◆ **EXERCISE DATA**

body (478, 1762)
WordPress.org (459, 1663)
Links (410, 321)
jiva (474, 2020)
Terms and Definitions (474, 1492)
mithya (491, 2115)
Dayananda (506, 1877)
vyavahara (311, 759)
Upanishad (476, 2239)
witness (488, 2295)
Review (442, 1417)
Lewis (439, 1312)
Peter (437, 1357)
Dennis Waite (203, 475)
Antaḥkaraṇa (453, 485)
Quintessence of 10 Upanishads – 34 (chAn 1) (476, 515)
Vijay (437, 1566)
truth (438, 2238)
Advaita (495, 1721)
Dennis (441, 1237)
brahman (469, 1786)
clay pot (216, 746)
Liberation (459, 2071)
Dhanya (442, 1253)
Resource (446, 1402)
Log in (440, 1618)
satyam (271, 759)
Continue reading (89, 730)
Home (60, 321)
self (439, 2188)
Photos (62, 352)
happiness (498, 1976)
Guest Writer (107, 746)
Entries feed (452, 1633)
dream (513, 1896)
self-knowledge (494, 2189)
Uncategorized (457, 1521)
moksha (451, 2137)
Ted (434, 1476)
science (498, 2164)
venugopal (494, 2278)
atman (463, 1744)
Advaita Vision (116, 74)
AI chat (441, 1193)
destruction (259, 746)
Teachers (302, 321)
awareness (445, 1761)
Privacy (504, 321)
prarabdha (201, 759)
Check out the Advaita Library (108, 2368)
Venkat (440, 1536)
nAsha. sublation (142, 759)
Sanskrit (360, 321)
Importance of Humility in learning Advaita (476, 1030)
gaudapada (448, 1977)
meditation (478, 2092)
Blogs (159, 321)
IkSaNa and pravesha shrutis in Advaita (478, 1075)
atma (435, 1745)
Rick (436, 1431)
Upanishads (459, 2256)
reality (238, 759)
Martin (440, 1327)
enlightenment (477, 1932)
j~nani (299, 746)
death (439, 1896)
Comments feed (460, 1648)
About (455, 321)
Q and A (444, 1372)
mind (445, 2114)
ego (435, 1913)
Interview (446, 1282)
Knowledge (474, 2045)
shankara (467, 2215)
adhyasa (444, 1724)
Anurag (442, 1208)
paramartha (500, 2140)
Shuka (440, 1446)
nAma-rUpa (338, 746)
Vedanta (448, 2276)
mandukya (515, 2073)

◆ **AIM OF THE EXERCISE**
Print all of the data exactly as it was given.

◆ **TASK SOLUTION**
body (478, 1762)
WordPress.org (459, 1663)
Links (410, 321)
jiva (474, 2020)
Terms and Definitions (474, 1492)
mithya (491, 2115)
Dayananda (506, 1877)
vyavahara (311, 759)
Upanishad (476, 2239)
witness (488, 2295)
Review (442, 1417)
Lewis (439, 1312)
Peter (437, 1357)
Dennis Waite (203, 475)
Antaḥkaraṇa (453, 485)
Quintessence of 10 Upanishads – 34 (chAn 1) (476, 515)
Vijay (437, 1566)
truth (438, 2238)
Advaita (495, 1721)
Dennis (441, 1237)
brahman (469, 1786)
clay pot (216, 746)
Liberation (459, 2071)
Dhanya (442, 1253)
Resource (446, 1402)
Log in (440, 1618)
satyam (271, 759)
Continue reading (89, 730)
Home (60, 321)
self (439, 2188)
Photos (62, 352)
happiness (498, 1976)
Guest Writer (107, 746)
Entries feed (452, 1633)
dream (513, 1896)
self-knowledge (494, 2189)
Uncategorized (457, 1521)
moksha (451, 2137)
Ted (434, 1476)
science (498, 2164)
venugopal (494, 2278)
atman (463, 1744)
Advaita Vision (116, 74)
AI chat (441, 1193)
destruction (259, 746)
Teachers (302, 321)
awareness (445, 1761)
Privacy (504, 321)
prarabdha (201, 759)
Check out the Advaita Library (108, 2368)
Venkat (440, 1536)
nAsha. sublation (142, 759)
Sanskrit (360, 321)
Importance of Humility in learning Advaita (476, 1030)
gaudapada (448, 1977)
meditation (478, 2092)
Blogs (159, 321)
IkSaNa and pravesha shrutis in Advaita (478, 1075)
atma (435, 1745)
Rick (436, 1431)
Upanishads (459, 2256)
reality (238, 759)
Martin (440, 1327)
enlightenment (477, 1932)
j~nani (299, 746)
death (439, 1896)
Comments feed (460, 1648)
About (455, 321)
Q and A (444, 1372)
mind (445, 2114)
ego (435, 1913)
Interview (446, 1282)
Knowledge (474, 2045)
shankara (467, 2215)
adhyasa (444, 1724)
Anurag (442, 1208)
paramartha (500, 2140)
Shuka (440, 1446)
nAma-rUpa (338, 746)
Vedanta (448, 2276)
mandukya (515, 2073)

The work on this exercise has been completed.